While undertaking study and excavations with Filippo Brunelleschi in Rome (1404–1407), work that gained the two men the reputation of treasure seekers, Donatello made a living by working at goldsmiths' shops. Their Roman sojourn was decisive for the entire development of Italian art in the 15th century, for it was during this period that Brunelleschi undertook his measurements of the Pantheon dome and of other Roman buildings. Brunelleschi's buildings and Donatello's sculptures are both considered supreme expressions of the spirit of this era in architecture and sculpture, and they exercised a potent influence upon the artists of the age.
In Florence, Donatello assisted Lorenzo Ghiberti with the statues of prophets for the north door of the Baptistery of Florence Cathedral, for which he received payment in November 1406 and early 1408. In 1409–1411 he executed the colossal seated figure of Saint John the Evangelist, which until 1588 occupied a niche of the old cathedral façade, and is now placed in the Museo dell'Opera del Duomo. This work marks a decisive step forward from late Gothic Mannerism in the search for naturalism and the rendering of human feelings. The face, the shoulders and the bust are still idealized, while the hands and the fold of cloth over the legs are more realistic.

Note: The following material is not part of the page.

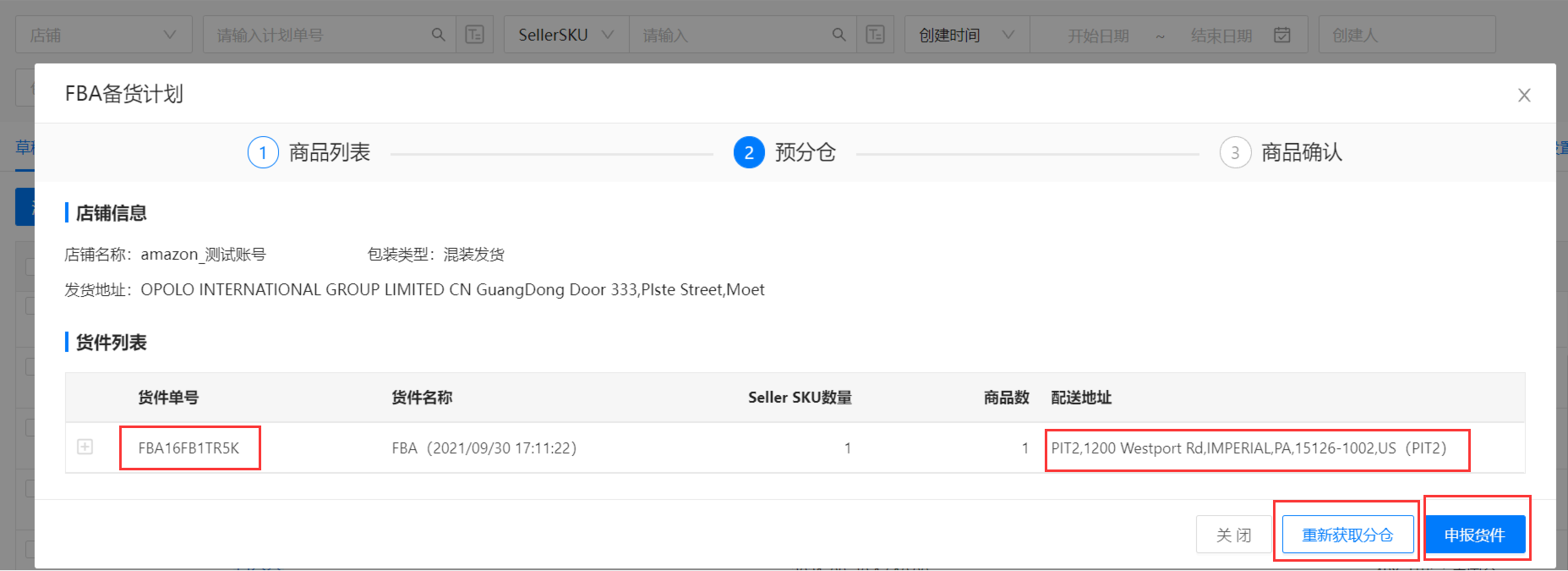Focus the 创建人 input field
The image size is (1568, 571).
click(1407, 35)
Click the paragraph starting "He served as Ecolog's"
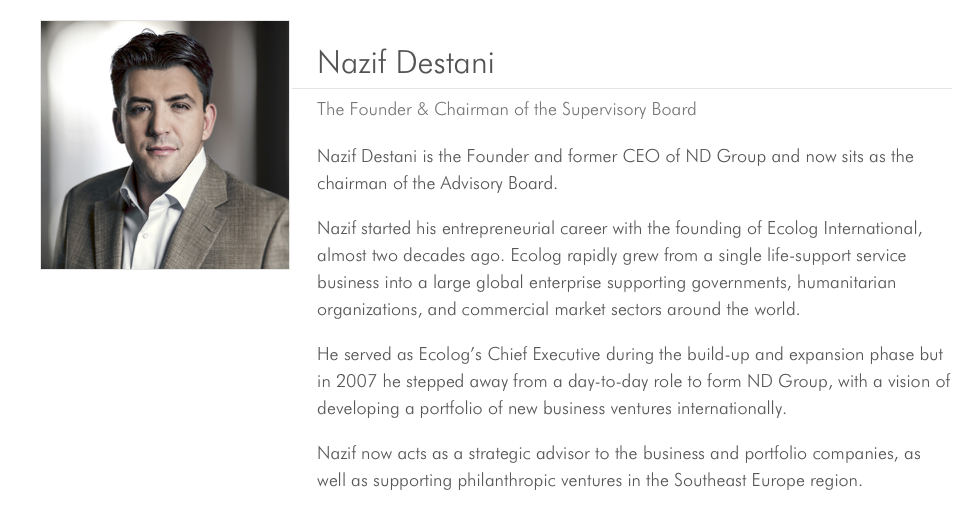The image size is (963, 516). pos(630,382)
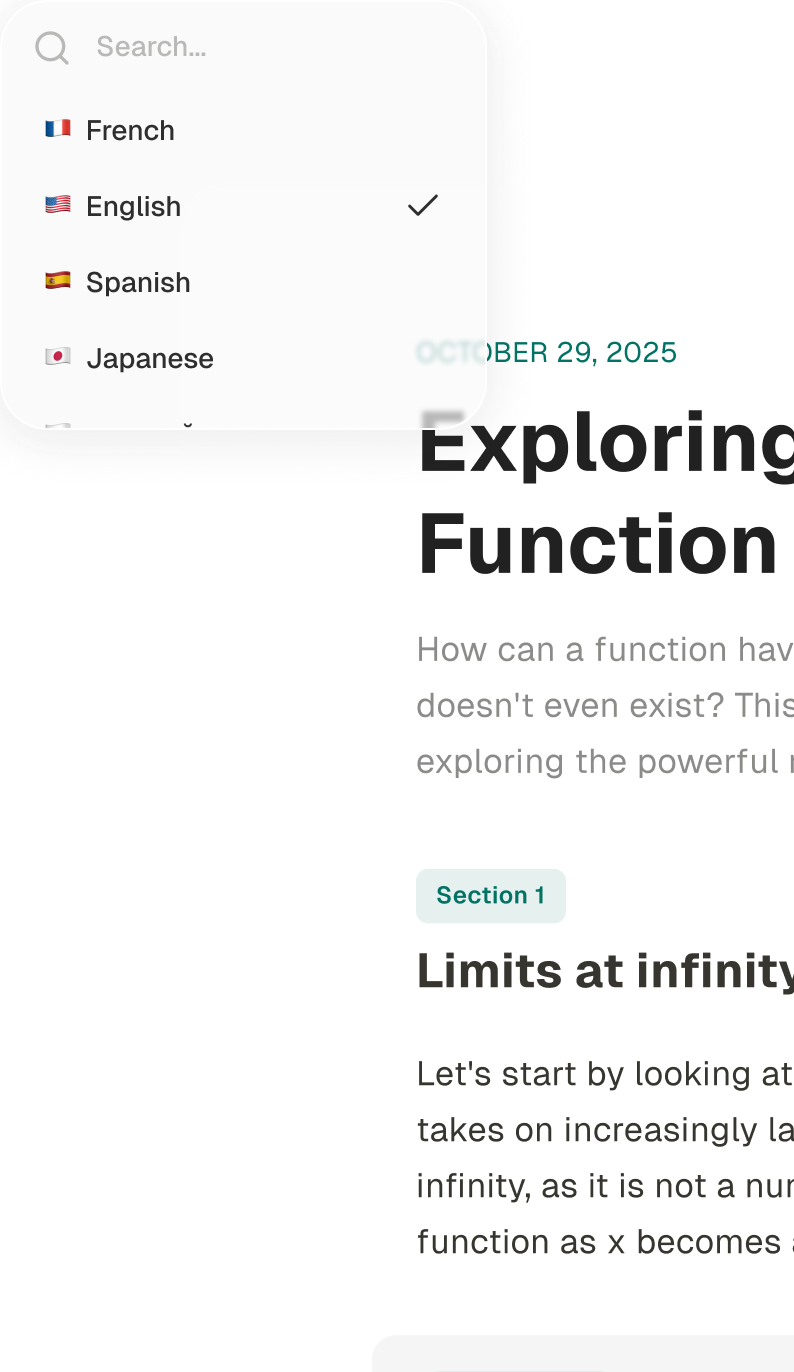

Around 1430, Cosimo de' Medici, the foremost art patron of his era, commissioned from Donatello the bronze David (now in the Bargello) for the court of his Palazzo Medici. This is now Donatello's most famous work, and the first known free-standing nude statue produced since antiquity. Conceived fully in the round, independent of any architectural surroundings, and largely representing an allegory of the civic virtues triumphing over brutality and irrationality, it is arguably the first major work of Renaissance sculpture. Also from this period is the disquietingly small Love-Atys, housed in the Bargello.
Statue of St. George in Orsanmichele, Florence
Some have perceived the David as having homo-erotic qualities, and have argued that this reflected the artist's own orientation. The historian Paul Strathern makes the claim that Donatello made no secret of his homosexuality, and that his behaviour was tolerated by his friends. The main evidence comes from anecdotes by Angelo Poliziano in his "Detti piacevoli". This may not be surprising in the context of attitudes prevailing in the 15th- and 16th-century Florentine republic. However, little detail is known with certainty about his private life, and no mention of his sexuality has been found in the Florentine archives (in terms of denunciations) albeit which during this period are incomplete. Actual details of Donatello's relationships therefore remain speculative.
(excerpt from https://en.wikipedia.org/wiki/Donatello)
Why is his work particularly significant?
He worked in a variety of media. How do artists choose tools, techniques, and materials to express their ideas?
To what extent can we learn Renaissance culture and/or society based on their artwork?